Thursday, June 16, 2011
The following was written by Congressman John Shimkus, who represents the 19th District of Illinois and serves on the House Energy and Commerce Committee.
If only there were other options at the pump — other options that could compete with petroleum for our gas tank’s attention and lower the cost of filling up. That’s what my bipartisan Open Fuel Standard (OFS) Act aims to do.
The OFS starts by requiring half of new automobiles to safely operate under warranty on nonpetroleum fuels in addition to or instead of petroleum based fuels by 2014 — something automakers previously expressed both a willingness and ability to do by 2012. But it doesn’t stop there. The OFS would apply to 95% of new cars sold in America by 2017.
By guaranteeing America’s cars of the future will go into production, the Open Fuel Standard creates the economic certainty investors need to produce alternative fuels and to build fueling stations with a variety of pumps supplying both petroleum and nonpetroleum fuels. This allows for competition at the pump between gasoline, ethanol and methanol blends, liquefied coal, natural gas, hydrogen, biodiesel, and plug-in electrics. The end result is competition that lowers the price you pay for your fuel of choice at the pump.
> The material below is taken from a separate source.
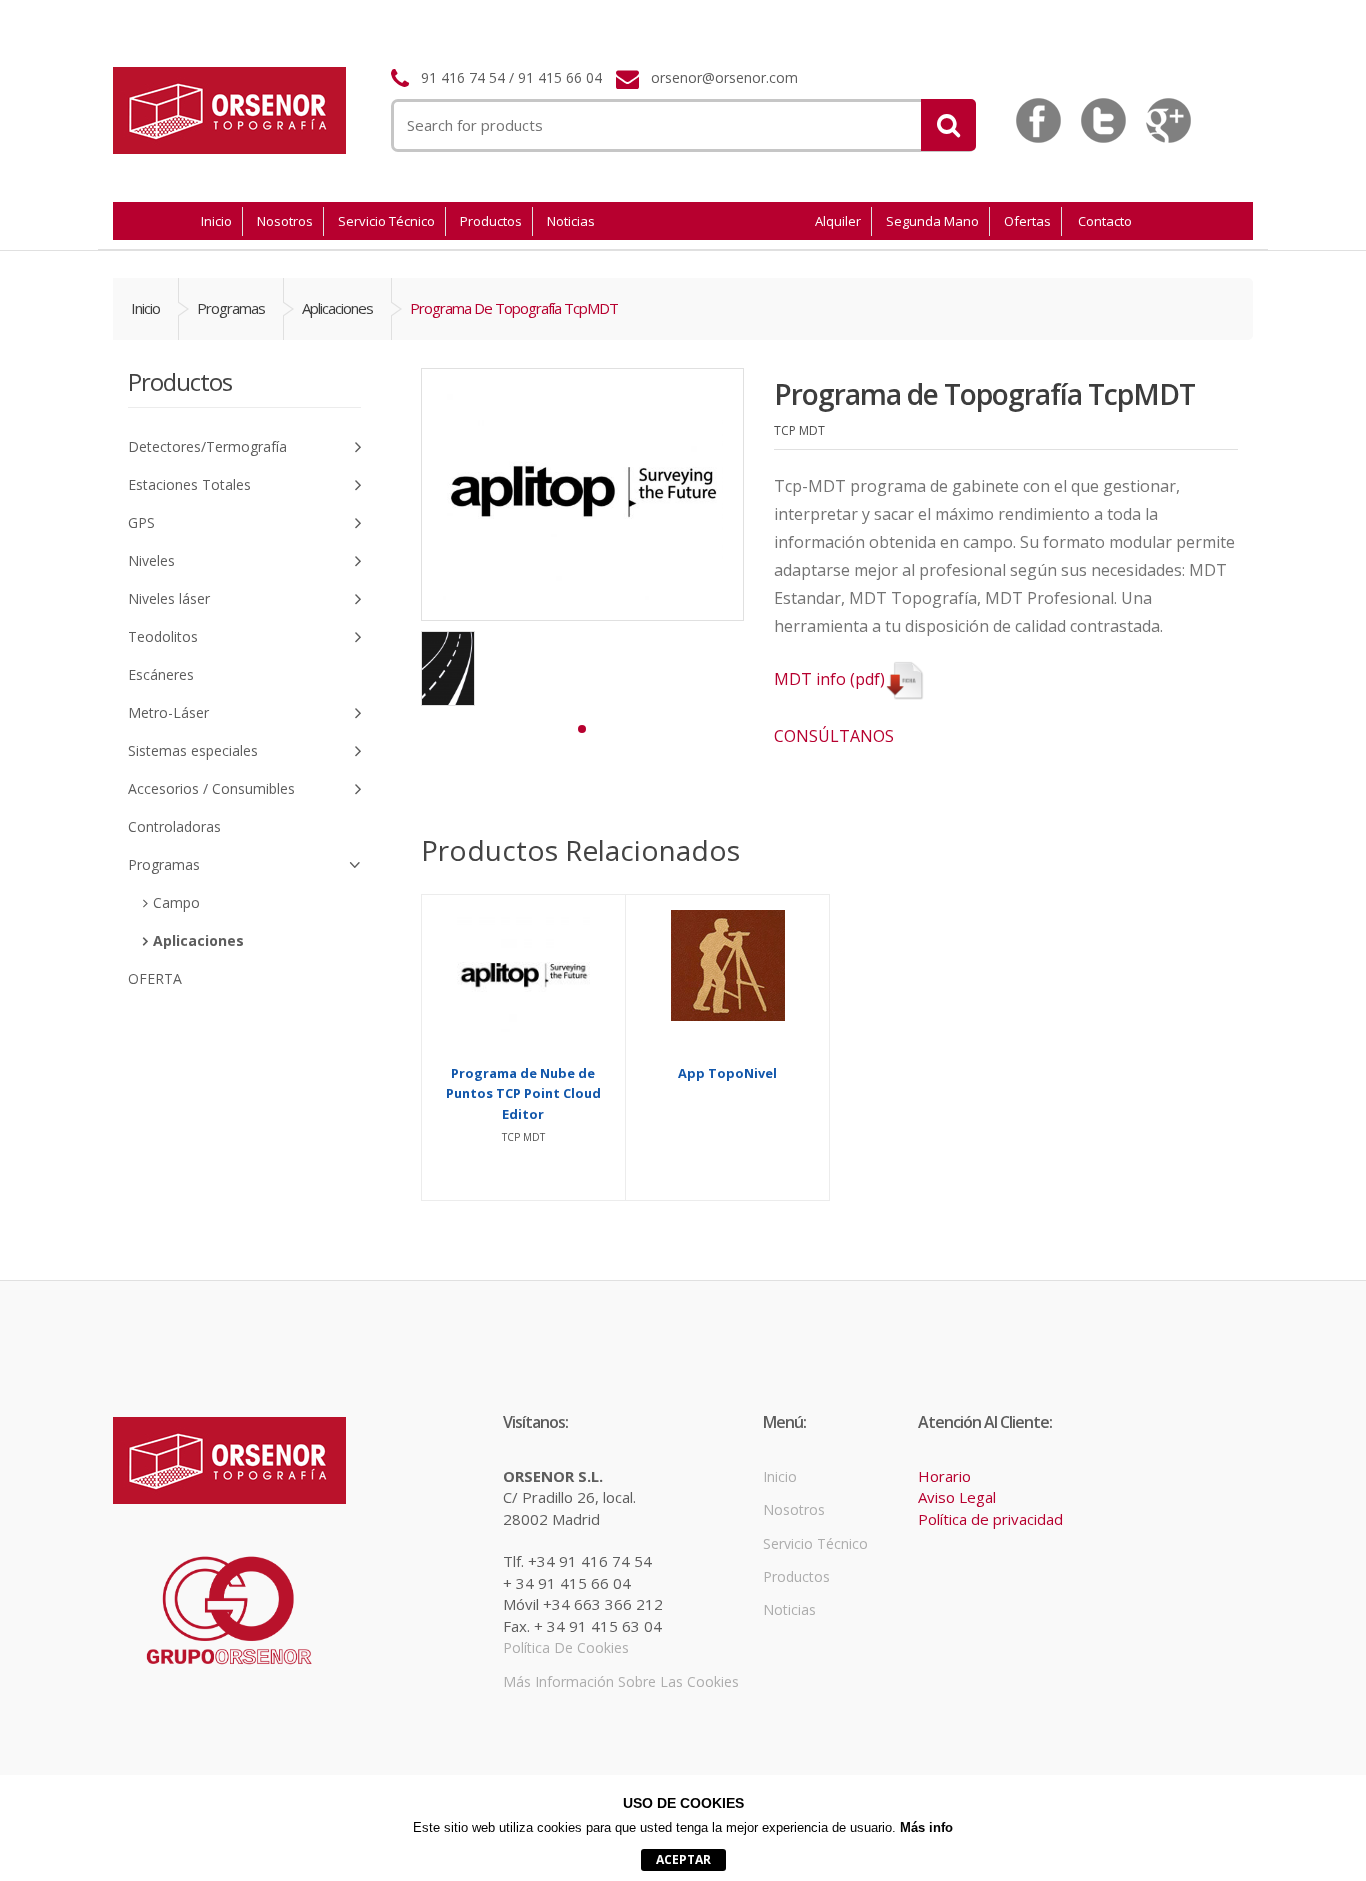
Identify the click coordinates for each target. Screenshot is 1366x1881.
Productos (491, 221)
Consumers, not government, should choose winners and losers in the marketplace. That’s why this legislation empowers you, the American driver, to decide what fuel you’ll choose to put in tomorrow’s cars, trucks and SUVs.
Last week I had a choice between petroleum and E85 at the gas station. In the next decade my goal is for all Americans to have a real choice when they pull up to a fueling station.